The Santa Margarita Catholic junior is only four strokes off the lead with one round to play; he has a chance to become first amateur winner at the Open since 1933.

Beau Hossler's week at the 112th United States Open Championship has been spent in the top 10.

Before the tournament began, he was talking about being the low amateur and beating college stalwarts Patrick Cantlay and Jordan Spieth.

Forget those guys. Hossler has a new goal after three rounds at The Olympic  Club.

Win it.

With one round remaining on what is billed as golf's toughest test, Hossler fired an even-par 70 and remained four strokes behind the leader Saturday, just as he had during rounds Thursday and Friday. He goes into the final round with a 213, his 73 on Friday the only thing keeping him from being even par.

"I still have the goal to be low amateur," Hossler said, "but my new goal now is to win the tournament."

Hossler, a Mission Viejo resident who is a week removed from his junior year at Santa Margarita Catholic High, is tied for eighth place with six other golfers.

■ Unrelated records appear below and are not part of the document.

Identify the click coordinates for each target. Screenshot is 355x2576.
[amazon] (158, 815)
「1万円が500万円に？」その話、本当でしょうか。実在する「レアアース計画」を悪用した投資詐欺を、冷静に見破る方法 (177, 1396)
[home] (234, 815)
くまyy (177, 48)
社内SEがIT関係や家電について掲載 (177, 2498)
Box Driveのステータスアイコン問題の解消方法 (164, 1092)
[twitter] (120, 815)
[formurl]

Hossler made four bogeys on Saturday, but answered each with a birdie on the next hole. He could have finished even better but missed a three-foot putt for birdie on the par-5 17th; if he drops it, he's in fourth place just two strokes back.

He said afterward that if all goes well, he has a chance to become the first amateur winner of the U.S. Open since Johnny Goodman in 1933.

"Absolutely, there's not a doubt in my mind," said Hossler, who leads second-round co-leader Tiger Woods by a stroke. "Got to go out there and do everything right mentally and physically, but it's definitely out there for me."

As it is, Hossler is the first amateur to be in the top 10 through 54 holes since 1998, when collegian Matt Kuchar was tied for 10th place, coincidentally at The Olympic Club; he finished tied for 14th.

The lead is shared by Graeme McDowell and Jim Furyk at 1-under par 209 through three rounds on the par-70 layout. If Hossler hopes to win, he will need some help from the leaders, though they haven't given any indication that they're ready to fold. On the difficult course, McDowell (69-72-68) has two rounds below par, and Furyk (70-69-70) hasn't gone over par yet.

But among the 13 golfers at 213 or better, only three have matched or exceeded Hossler's two par rounds.

Third-place Fredrik Jacobson is 1-over 211, and tied for fourth are Lee Westwood, Ernie Els, Blake Adams and Nicolas Colsaerts.

This is the second consecutive U.S. Open that Hossler has qualified for, and it's going much better than last year when he shot 77-76 and at Congressional Country Club in Washington D.C.

Hossler is one of three amateurs still in the field, and right now he's the class of the group that includes Cantlay, formerly of Servite High and currently at UCLA, and collegian Jordan Speith of Texas, who played a role in Hossler wanting to go there for college.

Spieth shot a 1-under 69 and is eight strokes off the lead at 217; Cantlay shot 1-over and is at 219.

They are well behind Hossler, who will take the biggest stage of his life Sunday, 2:20 p.m., when he tees off alongside 35-year-old Jason Dufner. The tournament is shown on NBC.

Whether it shows history or not is up to Hossler.